-- Text segment --
▬▬▬
Civil rights leaders had predicted the attack. In selecting the Freedom Riders, James Farmer had conducted interviews to weed out “Communists, homosexuals, [and] drug addicts.” “We had to screen them very carefully because we knew that if they found anything to throw at us, they would throw it,” he explained.
This reflected society’s notion that homosexuals were “undesirables.” It also placed civil rights leaders in the position of seeking rights for one disenfranchised group while simultaneously seeking to avoid association with another disenfranchised group. Mississippians opposed to integration harassed several civil rights leaders for their homosexuality. Bill Higgs was a prominent gay Mississippi civil rights lawyer. He was targeted for his activism, convicted in absentia of delinquency of a minor, and threatened with “unlimited jailings” should he ever return to Mississippi.
He never did.
Reeves also discusses the case of Bayard Rustin, the openly gay African American civil rights activist who organized the 1963 March on Washington at which Martin Luther King, Jr. delivered his famous “I Have a Dream” speech.
▬▬▬
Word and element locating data
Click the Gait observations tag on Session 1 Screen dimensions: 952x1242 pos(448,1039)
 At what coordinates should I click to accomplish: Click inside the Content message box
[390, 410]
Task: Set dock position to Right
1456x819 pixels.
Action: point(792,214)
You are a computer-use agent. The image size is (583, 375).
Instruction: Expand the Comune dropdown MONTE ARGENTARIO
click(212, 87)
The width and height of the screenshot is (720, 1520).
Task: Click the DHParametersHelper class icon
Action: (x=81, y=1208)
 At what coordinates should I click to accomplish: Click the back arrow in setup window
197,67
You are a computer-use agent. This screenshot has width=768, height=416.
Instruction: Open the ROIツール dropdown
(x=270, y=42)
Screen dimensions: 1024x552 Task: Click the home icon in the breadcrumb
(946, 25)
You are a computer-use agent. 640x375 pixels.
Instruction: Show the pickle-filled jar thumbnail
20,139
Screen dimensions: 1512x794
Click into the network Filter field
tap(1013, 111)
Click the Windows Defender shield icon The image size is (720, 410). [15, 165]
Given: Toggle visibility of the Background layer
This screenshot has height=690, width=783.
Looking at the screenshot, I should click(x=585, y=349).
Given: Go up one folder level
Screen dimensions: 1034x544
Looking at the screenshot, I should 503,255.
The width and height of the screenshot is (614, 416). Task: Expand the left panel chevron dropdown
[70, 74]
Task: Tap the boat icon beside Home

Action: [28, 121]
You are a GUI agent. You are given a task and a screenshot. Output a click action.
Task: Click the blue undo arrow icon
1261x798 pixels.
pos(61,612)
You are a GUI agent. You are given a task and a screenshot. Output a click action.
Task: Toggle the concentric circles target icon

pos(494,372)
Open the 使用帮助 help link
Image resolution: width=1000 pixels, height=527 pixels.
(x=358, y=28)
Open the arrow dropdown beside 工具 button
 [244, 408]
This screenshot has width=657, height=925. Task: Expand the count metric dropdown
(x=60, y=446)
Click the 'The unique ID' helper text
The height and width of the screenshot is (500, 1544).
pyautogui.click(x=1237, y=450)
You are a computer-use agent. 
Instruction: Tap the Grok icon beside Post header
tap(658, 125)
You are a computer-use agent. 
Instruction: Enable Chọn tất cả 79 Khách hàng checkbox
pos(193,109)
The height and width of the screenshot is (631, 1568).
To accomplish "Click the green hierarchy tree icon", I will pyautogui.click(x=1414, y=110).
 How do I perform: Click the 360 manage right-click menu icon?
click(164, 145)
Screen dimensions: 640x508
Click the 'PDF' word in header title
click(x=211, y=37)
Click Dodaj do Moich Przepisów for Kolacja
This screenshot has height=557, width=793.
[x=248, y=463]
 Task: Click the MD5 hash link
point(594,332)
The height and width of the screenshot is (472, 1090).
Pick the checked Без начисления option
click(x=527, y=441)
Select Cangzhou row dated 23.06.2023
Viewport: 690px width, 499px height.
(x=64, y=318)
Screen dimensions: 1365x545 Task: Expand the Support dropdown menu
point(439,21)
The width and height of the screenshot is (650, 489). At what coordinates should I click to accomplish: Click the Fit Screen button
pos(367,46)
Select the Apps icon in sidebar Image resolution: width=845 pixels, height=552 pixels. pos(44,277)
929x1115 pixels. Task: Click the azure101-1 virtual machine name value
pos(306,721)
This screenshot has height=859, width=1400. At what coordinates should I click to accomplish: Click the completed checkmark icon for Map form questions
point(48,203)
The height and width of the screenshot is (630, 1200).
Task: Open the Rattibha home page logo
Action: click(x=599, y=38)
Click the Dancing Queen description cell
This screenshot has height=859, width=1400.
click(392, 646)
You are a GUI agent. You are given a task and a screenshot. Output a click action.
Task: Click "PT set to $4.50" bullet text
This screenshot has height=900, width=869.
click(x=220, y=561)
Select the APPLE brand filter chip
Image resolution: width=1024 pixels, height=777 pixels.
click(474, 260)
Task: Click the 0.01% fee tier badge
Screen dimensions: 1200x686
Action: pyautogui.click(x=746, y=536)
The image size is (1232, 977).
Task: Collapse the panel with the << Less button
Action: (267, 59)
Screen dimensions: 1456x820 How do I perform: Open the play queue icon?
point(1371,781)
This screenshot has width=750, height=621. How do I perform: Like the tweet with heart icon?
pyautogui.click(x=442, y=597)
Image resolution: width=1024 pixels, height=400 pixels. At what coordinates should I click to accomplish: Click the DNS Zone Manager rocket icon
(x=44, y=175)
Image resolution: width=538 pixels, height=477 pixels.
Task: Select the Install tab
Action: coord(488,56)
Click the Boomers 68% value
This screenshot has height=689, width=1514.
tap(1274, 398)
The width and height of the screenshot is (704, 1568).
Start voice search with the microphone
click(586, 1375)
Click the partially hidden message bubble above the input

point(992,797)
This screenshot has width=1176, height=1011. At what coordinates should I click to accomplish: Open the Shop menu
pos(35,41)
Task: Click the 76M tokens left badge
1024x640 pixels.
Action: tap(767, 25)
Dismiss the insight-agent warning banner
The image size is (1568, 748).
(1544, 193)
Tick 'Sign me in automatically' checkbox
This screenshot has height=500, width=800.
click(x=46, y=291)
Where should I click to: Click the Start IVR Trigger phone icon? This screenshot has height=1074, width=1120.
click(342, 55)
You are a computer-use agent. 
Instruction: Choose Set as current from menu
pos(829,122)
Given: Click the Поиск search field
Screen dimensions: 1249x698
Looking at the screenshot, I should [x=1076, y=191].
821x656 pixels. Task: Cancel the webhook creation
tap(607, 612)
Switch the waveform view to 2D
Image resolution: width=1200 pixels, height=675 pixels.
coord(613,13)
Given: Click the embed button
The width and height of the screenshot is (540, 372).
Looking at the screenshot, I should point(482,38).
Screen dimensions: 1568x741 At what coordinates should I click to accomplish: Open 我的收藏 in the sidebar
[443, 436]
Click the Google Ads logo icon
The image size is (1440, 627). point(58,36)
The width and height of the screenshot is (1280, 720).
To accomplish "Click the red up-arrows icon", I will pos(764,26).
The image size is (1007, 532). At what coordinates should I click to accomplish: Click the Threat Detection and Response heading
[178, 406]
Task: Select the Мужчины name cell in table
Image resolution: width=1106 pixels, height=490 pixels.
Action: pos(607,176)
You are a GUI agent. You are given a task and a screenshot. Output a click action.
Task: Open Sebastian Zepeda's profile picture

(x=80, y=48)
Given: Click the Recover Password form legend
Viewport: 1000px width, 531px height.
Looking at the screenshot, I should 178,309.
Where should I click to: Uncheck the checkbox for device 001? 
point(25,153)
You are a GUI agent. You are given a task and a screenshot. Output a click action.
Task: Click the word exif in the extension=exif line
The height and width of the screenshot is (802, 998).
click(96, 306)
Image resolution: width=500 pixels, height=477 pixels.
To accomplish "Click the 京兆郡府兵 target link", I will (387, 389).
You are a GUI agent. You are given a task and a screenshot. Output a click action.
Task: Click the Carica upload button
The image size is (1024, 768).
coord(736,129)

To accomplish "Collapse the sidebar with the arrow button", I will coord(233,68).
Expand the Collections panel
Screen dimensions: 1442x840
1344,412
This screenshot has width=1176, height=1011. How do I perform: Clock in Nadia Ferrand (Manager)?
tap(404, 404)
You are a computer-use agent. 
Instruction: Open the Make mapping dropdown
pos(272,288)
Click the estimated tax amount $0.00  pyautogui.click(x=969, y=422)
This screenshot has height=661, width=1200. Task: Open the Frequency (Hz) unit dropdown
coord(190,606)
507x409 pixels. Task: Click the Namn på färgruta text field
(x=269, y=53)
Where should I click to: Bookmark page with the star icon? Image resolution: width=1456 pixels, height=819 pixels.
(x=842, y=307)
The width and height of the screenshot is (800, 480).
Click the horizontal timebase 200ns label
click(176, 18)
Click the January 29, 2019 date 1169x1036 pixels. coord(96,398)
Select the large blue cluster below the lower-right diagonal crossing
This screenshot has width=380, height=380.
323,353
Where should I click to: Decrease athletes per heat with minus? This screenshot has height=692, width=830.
▬▬▬
-- Problem set --
- A) List every person named in the civil rights passage.
- B) Copy out the civil rights passage word for word, from "This reflected society’s" down to "return to Mississippi.".

-- Responses for each task --
- A) James Farmer, Bill Higgs, Reeves, Bayard Rustin, Martin Luther King, Jr.

- B)
This reflected society’s notion that homosexuals were “undesirables.” It also placed civil rights leaders in the position of seeking rights for one disenfranchised group while simultaneously seeking to avoid association with another disenfranchised group. Mississippians opposed to integration harassed several civil rights leaders for their homosexuality. Bill Higgs was a prominent gay Mississippi civil rights lawyer. He was targeted for his activism, convicted in absentia of delinquency of a minor, and threatened with “unlimited jailings” should he ever return to Mississippi.